グリーンベルト (5)
言い出したのは、わたしだったか葉子さんだったか。君江さんでなかったのは確かだ。君江さんは午後は、市内のデパートにショッピング行きたかったのだ。君江さんのお姑さんがクイーンサイズの人なので、LLサイズのムウムウやワンピースを見繕ってきてほしい、と頼まれていたからだ。
アメリカにならきっと、大きいサイズの服がたくさんあるでしょう、とそういうわけ。
絶望的なのは、旅行2日目にして3人の生活習慣が全く違うのがわかったことだ。
葉子さんは夜型で用もないのにいつまでも起きている。本を読んだり手帳の書き込みを確認したり、あげくに持参したブランデーの小瓶を開けてちびちび飲んだり。
君江さんは朝型。朝、空がほんのり明るんでくるともう寝ていられない。カーテンの隙間に首を突っ込んで外をながめたり、洗面所で水をジャブジャブ使ったり。スーツケースの蓋を開けてごそごそ捜し物を始めたり。もう我慢の限界だったわ。
葉子さんも何度も寝返りを打っている。そんなことで今朝ひと悶着あったばかりだ。君江さんがため息をつきながら言う。

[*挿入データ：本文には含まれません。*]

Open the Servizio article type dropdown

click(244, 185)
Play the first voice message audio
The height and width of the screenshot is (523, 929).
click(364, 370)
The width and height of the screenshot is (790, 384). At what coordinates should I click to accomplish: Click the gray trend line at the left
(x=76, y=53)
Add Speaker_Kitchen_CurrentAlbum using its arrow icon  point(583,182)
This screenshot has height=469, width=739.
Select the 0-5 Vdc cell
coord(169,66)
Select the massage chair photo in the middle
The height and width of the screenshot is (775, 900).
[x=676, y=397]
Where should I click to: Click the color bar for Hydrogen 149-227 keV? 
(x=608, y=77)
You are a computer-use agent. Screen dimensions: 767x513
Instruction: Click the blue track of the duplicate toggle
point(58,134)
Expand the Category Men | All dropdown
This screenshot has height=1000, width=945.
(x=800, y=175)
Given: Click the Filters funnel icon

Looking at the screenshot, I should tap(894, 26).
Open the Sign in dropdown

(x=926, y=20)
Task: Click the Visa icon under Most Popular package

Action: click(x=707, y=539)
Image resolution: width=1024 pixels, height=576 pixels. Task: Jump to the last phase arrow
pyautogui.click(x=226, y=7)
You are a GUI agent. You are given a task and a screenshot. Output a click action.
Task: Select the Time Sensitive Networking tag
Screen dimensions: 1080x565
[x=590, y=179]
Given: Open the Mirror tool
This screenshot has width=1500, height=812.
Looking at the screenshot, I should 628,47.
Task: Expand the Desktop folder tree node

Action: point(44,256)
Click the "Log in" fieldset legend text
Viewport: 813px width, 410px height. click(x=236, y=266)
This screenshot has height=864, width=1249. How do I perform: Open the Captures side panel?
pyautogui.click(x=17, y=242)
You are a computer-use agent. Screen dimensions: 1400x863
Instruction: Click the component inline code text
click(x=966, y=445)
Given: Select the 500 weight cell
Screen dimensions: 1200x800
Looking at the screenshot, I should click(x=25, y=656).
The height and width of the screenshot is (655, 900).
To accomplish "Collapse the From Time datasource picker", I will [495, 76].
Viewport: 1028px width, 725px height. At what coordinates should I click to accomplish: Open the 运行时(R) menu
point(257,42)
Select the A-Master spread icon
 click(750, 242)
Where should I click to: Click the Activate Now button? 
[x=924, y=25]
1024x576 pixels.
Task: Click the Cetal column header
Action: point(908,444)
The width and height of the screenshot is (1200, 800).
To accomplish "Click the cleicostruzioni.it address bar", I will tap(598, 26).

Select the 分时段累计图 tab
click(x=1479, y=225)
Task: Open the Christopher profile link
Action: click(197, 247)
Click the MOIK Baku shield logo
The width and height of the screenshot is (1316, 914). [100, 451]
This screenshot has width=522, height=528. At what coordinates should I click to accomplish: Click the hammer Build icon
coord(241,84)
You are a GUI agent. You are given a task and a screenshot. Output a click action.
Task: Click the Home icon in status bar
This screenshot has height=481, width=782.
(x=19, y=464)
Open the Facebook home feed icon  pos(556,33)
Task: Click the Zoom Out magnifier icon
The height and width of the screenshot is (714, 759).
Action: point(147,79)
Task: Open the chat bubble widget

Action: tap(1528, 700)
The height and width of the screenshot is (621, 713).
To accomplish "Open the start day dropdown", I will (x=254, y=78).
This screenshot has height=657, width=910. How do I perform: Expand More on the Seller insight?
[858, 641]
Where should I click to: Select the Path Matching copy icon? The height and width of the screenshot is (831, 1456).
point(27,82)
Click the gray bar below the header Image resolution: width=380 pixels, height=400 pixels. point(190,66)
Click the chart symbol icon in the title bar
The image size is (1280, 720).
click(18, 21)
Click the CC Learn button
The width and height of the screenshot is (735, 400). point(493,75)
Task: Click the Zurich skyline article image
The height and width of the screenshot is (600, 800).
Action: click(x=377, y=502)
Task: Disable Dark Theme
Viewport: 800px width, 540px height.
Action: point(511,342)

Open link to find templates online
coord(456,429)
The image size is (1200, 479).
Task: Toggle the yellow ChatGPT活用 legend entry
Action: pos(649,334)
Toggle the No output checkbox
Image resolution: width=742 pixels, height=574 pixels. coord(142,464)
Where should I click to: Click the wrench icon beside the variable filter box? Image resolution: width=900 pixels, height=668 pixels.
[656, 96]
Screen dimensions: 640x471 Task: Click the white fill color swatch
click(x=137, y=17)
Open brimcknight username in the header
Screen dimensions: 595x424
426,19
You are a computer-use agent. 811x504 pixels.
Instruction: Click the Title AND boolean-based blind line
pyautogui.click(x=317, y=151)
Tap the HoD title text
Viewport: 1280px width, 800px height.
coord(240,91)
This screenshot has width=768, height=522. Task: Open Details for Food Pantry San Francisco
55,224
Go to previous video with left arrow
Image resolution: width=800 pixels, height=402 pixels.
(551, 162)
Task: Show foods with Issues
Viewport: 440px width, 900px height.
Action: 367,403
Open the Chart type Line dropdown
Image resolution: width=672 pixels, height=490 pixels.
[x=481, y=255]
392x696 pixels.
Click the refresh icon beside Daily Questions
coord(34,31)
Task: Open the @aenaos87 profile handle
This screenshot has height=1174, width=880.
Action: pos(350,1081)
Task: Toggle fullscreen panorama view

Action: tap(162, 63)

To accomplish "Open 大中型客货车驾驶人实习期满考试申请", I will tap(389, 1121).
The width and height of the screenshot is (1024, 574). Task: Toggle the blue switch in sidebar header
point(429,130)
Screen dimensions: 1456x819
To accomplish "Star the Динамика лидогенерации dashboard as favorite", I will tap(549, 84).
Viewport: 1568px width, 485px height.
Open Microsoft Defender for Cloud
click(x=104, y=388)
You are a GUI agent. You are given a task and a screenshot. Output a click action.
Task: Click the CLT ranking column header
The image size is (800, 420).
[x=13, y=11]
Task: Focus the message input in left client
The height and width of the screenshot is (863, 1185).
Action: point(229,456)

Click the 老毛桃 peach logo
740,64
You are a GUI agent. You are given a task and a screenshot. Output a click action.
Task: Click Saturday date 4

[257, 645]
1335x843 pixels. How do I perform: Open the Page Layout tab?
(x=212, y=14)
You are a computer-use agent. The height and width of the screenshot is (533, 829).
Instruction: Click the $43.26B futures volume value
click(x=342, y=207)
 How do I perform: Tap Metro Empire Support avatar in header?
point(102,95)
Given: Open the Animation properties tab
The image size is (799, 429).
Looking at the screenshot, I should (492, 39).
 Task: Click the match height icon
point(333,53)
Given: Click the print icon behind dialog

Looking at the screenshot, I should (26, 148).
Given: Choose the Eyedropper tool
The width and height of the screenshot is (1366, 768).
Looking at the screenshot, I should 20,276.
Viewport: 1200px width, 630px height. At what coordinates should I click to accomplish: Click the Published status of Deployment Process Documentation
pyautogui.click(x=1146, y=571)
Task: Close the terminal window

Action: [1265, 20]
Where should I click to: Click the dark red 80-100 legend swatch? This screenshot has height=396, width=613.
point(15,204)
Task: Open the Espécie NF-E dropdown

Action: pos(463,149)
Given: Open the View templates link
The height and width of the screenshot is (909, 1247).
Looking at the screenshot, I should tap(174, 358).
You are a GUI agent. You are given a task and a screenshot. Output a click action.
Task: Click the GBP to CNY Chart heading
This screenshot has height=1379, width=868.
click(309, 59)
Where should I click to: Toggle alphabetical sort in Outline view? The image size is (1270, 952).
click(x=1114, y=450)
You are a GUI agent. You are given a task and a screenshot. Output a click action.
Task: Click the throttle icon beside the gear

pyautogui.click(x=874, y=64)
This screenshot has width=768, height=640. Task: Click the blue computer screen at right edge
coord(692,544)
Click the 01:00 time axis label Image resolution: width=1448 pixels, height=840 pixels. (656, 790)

「きっと気にいった者は見つからないと思うわ。あの人は好みの難しい人だから。どんなものでも必ず難癖をつけるんだもの。ああ、いやだいやだ、いつだって顔色をうかがってばかり」
こういう話題になると、ずぐずついた秋の長雨のごとくなるので放っておくに限る。
やがて君江さんは自分で軌道修正する。バッグの中身を全部テーブルの上に開ける。ティッシュをきちんとたたんで袋に入れなおす。ハンカチのしわを両手で引っ張って伸ばし、小銭入れからレシートを出して袋にしまう。それが全部済むと顔を上げ、ニッと笑いかける。
「じゃあ、そろそろ行きましょうか。遅くなっちゃうわ」
私たちは何事もなかったかのように、うなずいて立ち上がる。こういうときの君江さんはたいへん好きだ。